Saved data entries:
= Beginning of Section =

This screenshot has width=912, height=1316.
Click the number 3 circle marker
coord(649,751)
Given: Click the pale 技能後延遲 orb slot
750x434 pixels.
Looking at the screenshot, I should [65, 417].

= End of Section =

__What you should do__
Only the lines from the line with "Given: Click the pale 技能後延遲 orb slot" to the final line of the entries are to be returned, each exactly as written, both ends included.

__Result of this exercise__
Given: Click the pale 技能後延遲 orb slot
750x434 pixels.
Looking at the screenshot, I should [65, 417].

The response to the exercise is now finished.